By Kavaljit Singh | Asia-Pacific Journal, Issue No.7 | December 2002

China’s massive transformation from a centrally planned economy to a market economy has received worldwide attention. There is a strong tendency among many commentators to equate China’s economic liberalization program with neoliberal Washington Consensus based on rapid privatization, deregulation and globalization policies. It would be erroneous to equate Chinese journey towards economic reforms with Washington Consensus because the country followed a sequential approach to economic liberalization rather than a blanket approach adopted by several third world countries, former Soviet Union and Eastern Europe in the eighties and the nineties. Economic reforms in China were not in the form of ‘shock therapy’ injected by the international financial institutions or experts from Harvard, argues the author. Based on decentralized policymaking, the Chinese economic reforms were homegrown, gradual and introduced on local experiment basis only in a few special economic zones (SEZs) situated in the coastal and eastern regions. After the successful outcomes of these experiments, such zones were extended to more areas later on.

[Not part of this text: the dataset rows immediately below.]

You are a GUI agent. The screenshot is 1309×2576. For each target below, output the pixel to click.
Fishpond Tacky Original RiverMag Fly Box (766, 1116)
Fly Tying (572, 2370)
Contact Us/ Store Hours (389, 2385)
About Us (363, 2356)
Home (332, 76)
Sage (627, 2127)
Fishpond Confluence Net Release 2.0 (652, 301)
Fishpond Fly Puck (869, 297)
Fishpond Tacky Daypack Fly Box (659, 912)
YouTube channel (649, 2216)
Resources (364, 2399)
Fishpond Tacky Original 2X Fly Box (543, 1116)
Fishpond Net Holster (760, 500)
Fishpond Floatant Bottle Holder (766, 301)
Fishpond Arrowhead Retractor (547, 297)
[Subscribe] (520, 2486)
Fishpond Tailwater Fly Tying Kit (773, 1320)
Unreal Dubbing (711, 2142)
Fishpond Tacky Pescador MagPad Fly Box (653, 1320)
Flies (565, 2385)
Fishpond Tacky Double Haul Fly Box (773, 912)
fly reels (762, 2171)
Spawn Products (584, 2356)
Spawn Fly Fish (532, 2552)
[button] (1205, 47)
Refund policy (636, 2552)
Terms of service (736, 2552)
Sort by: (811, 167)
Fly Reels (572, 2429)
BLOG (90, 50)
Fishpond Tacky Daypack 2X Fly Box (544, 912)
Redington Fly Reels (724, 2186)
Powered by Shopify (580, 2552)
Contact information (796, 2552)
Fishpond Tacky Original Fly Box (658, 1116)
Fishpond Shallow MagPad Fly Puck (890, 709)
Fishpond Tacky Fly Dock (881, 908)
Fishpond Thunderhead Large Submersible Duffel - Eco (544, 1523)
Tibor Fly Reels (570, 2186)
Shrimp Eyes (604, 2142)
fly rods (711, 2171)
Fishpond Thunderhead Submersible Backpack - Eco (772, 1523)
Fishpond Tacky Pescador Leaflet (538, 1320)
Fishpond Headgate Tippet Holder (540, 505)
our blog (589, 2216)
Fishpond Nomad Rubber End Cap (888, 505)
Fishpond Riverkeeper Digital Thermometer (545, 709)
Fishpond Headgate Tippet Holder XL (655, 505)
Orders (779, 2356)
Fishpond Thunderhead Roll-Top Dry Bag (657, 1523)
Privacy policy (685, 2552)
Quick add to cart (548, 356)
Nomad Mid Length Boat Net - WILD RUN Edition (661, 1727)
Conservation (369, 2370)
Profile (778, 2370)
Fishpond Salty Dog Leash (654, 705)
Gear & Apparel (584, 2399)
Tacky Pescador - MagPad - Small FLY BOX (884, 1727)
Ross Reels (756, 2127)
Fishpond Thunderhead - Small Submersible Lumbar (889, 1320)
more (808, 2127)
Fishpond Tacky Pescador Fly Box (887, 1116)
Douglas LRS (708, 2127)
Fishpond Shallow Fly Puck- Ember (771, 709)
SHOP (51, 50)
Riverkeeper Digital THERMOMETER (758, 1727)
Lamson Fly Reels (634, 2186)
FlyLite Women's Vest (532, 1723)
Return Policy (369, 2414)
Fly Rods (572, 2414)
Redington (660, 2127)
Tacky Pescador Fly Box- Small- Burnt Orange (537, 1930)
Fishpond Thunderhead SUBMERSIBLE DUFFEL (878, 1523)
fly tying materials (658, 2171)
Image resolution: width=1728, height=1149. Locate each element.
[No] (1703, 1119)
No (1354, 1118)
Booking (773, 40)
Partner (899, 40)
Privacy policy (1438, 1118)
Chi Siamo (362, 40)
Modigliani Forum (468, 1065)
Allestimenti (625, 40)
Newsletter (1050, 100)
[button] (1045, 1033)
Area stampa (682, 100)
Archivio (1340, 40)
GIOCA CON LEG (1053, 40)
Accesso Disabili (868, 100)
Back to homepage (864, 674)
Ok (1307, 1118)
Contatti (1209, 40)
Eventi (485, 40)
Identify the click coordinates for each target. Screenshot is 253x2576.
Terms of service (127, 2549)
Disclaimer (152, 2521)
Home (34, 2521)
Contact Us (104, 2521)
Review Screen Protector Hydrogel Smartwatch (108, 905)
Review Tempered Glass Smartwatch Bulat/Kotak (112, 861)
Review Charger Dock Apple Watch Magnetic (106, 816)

While debunking several misconceptions regarding foreign investments in China, the author contends that China granted freedom to foreign investors only in the SEZs while in the rest of the country severe restrictions on the inflows and outflows of capital including performance requirements and geographical limits were imposed. Nevertheless, China’s economic model has resulted in a number of negative economic and social outcomes such as growing income inequality, over-dependence on exports and widespread pollution.

Perhaps for the first time ever, the author used the term “Beijing Consensus” to describe the distinctive features of Chinese economic reforms initiated in 1978. China’s entry into the WTO poses new challenges as the earlier strategy of experimentation in selected areas will be replaced by WTO mandated timetables covering almost every sector of the economy, argues the author.